Présenté en avant première nationale au Festival Lumière 2023, le dernier film d’Alexander Payne (Nebraska, Monsieur Schmidt, The Descendants…) s’annonce comme un de ses meilleurs. Peut-être même LE meilleur. Winter Break (ou The Holdovers en VO) est une très franche réussite.
« Un professeur d’histoire bourru et mal-aimé dans une école préparatoire en 1970 en Nouvelle-Angleterre, n’a pas de famille et nulle part où aller pour les vacances de Noël. Il reste à l’école pour surveiller les élèves qui ne peuvent pas rentrer chez eux. Bientôt, il n’en restera plus qu’un – Angus, un bon élève mais très turbulent. Ils sont rejoints par la cuisinière en chef de Deerfield, une afro-américaine qui s’occupe des fils de privilégiés et dont le propre enfant a récemment disparu au Vietnam. Ces trois exclus vont former une famille improbable durant deux semaines. »
Winter Break est un exemple d’écriture. Tout, de la toile de fond jusqu’à la moindre ligne de dialogue est savamment choisie et racontée. On entre immédiatement dans l’histoire grâce à un panel de personnages haut en couleur, tous bien différents. Aidé par David Hemingson au scénario, le trop rare réalisateur Alexander Payne place son histoire au sein d’une école pour élite, avec ses élèves plus ou moins insupportables, mais surtout mal dans leurs peaux. Des adolescents classiques finalement. Terrorisés par un professeur aigri, solitaire et en fin de carrière, ils devront malheureusement passer Noël en sa compagnie.

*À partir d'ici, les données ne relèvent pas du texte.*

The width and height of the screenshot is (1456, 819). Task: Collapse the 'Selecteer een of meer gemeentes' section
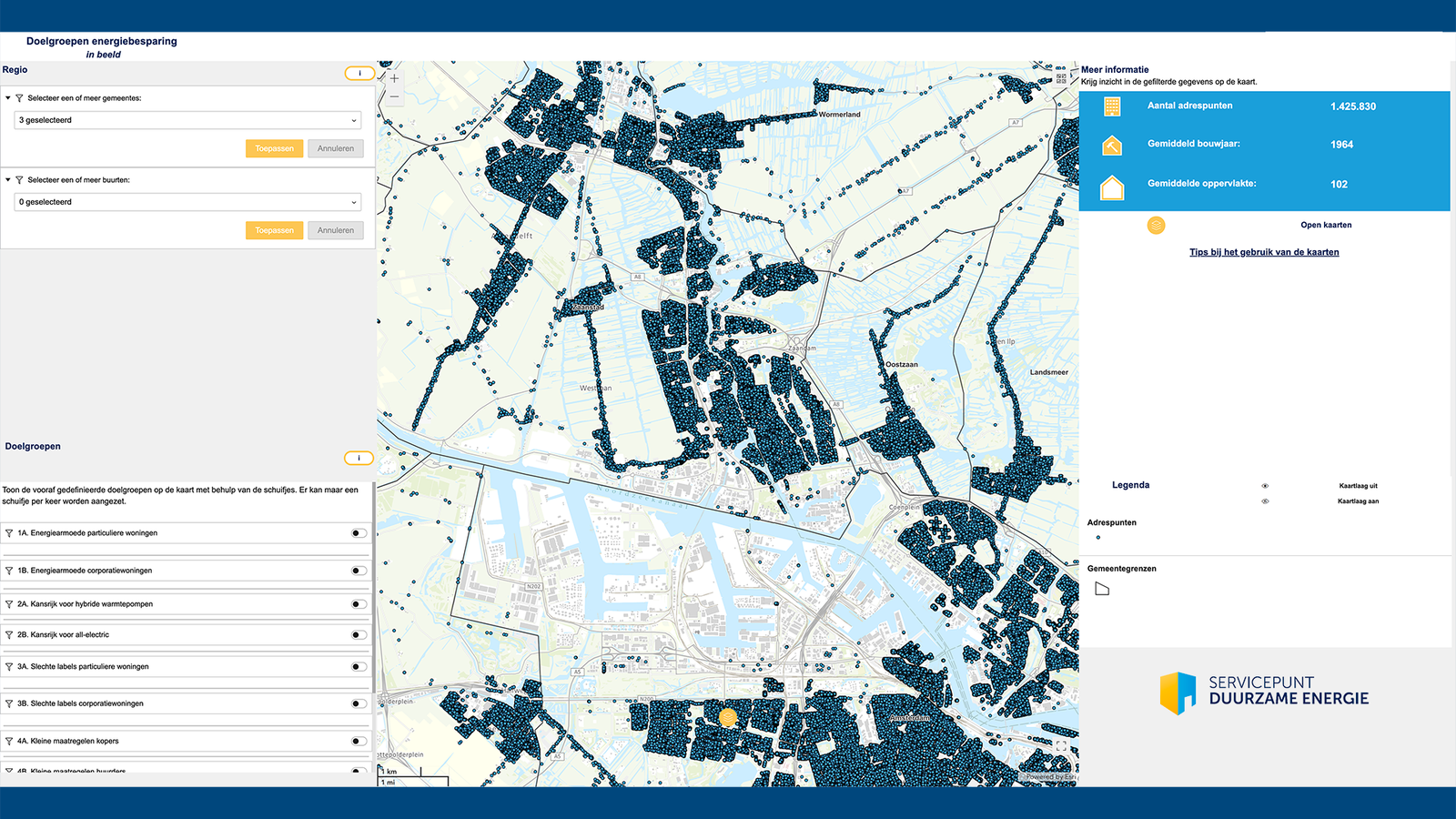click(8, 98)
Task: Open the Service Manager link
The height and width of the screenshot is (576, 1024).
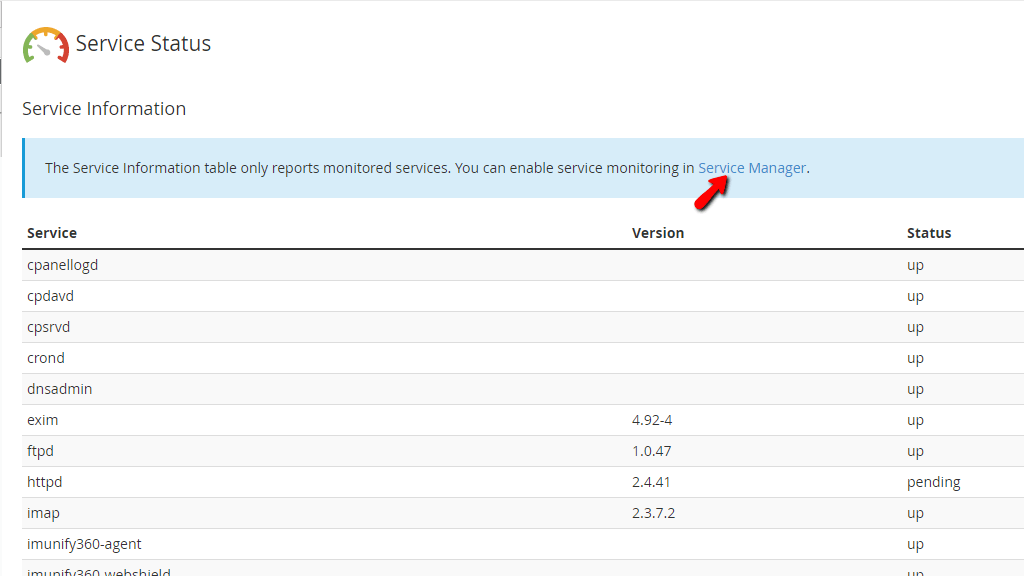Action: pyautogui.click(x=751, y=168)
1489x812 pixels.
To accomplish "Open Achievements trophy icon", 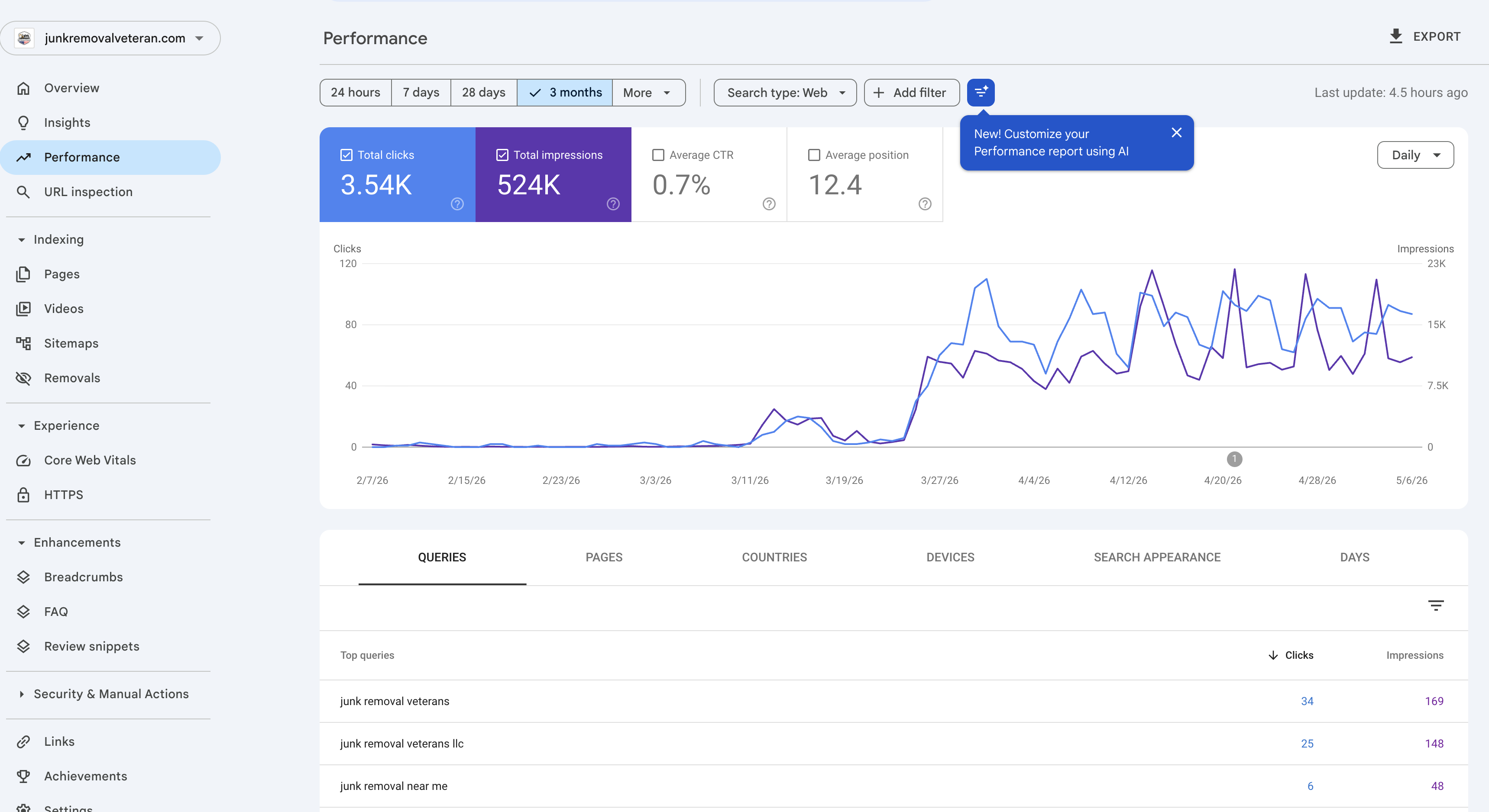I will click(x=23, y=776).
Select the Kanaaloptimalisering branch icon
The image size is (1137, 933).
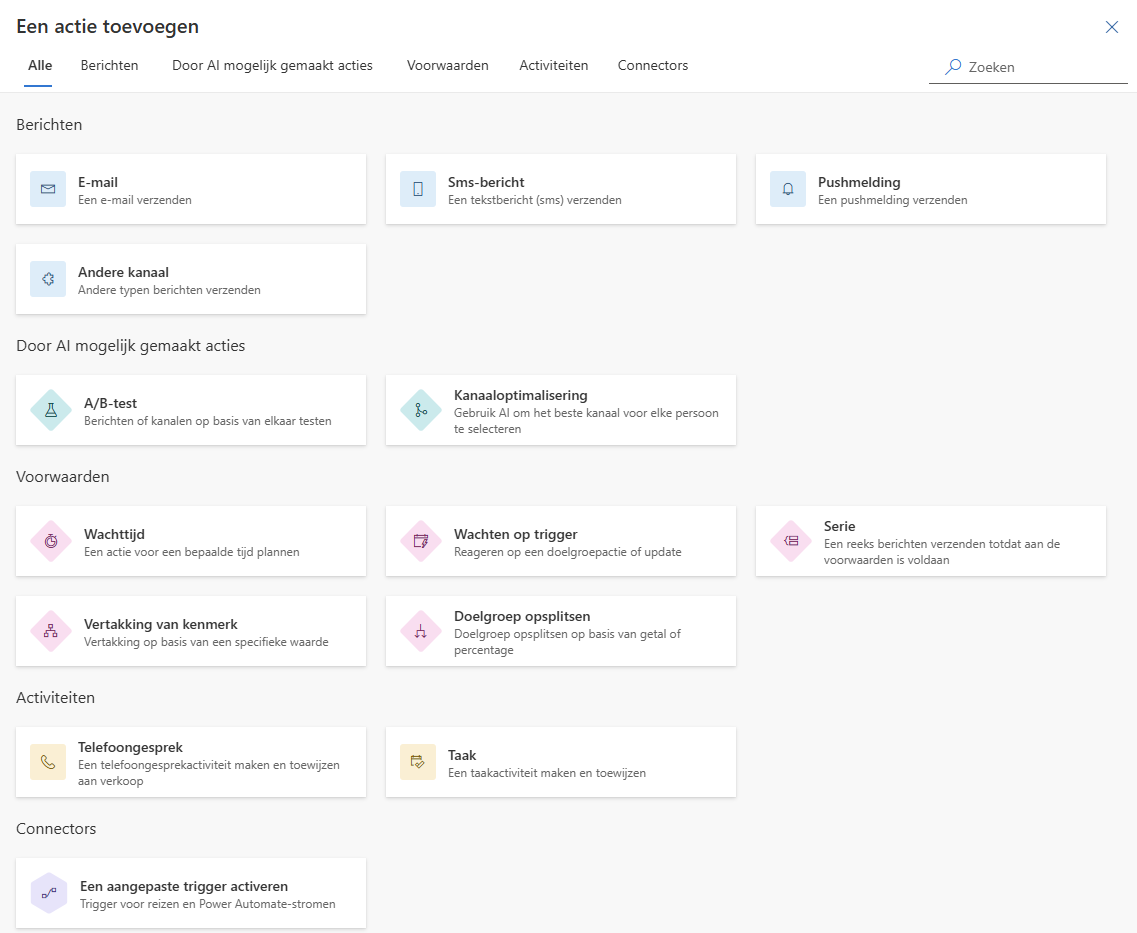[x=421, y=410]
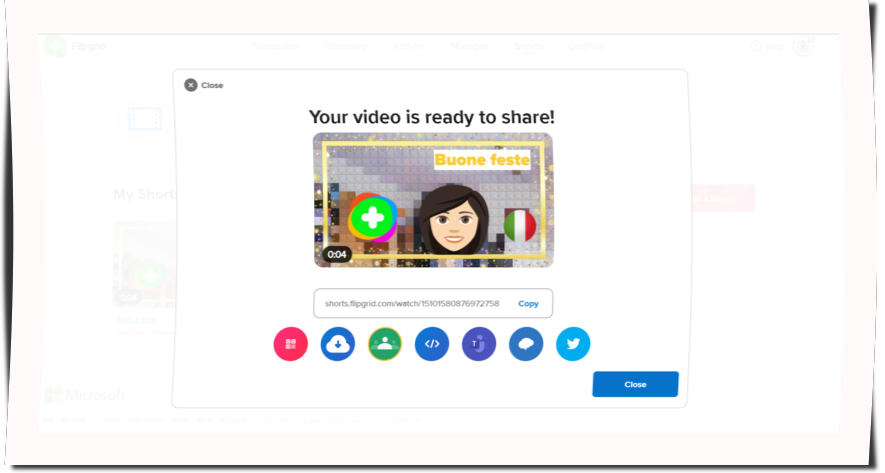Screen dimensions: 885x473
Task: Switch to the Shorts navigation tab
Action: (x=528, y=46)
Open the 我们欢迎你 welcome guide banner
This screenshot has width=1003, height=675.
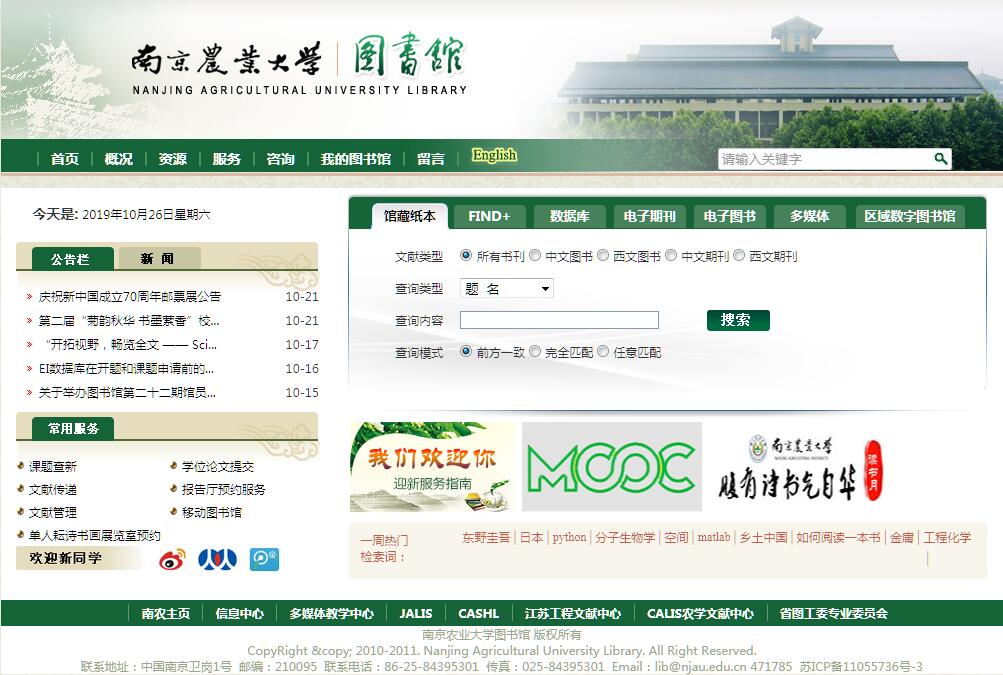pyautogui.click(x=431, y=467)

Jonglant entre le drame et la comédie avec une justesse rarement vue, Winter Break ne vous laissera pas indifférent. Le personnage de Paul Giamatti vole l’écran, mais le partage de temps à autres avec ses deux autres comparses d’infortune.  Film d’époque sans pour autant la parodier, il joue parfois sur les plates bandes de Breakfast Club (1985, John Hughes) mais dans le bon sens, en faisant la part belle à ses personnages.
Alexander Payne est un réalisateur d’expérience, et cela se ressent dans chacun de ses plans, tous plus millimétrés les uns que les autres. La lumière naturelle aide à l’immersion dans cet hiver froid et rude. Il est ici aidé par un casting excellent, à commencer par un de ses acteurs fétiches : Paul Giamatti. Souvent relégué en second rôle, Winter Break lui permet ici de révéler aux yeux de tous son talent pour le drame et la comédie. Il est ici aidé par une Da’vine Joy Randolph en grande forme, et par un jeune Dominic Sessa qu’il faudra suivre attentivement à l’avenir.
Il va être difficile selon moi de faire mieux cette année en terme de cinéma. Chapeau bas.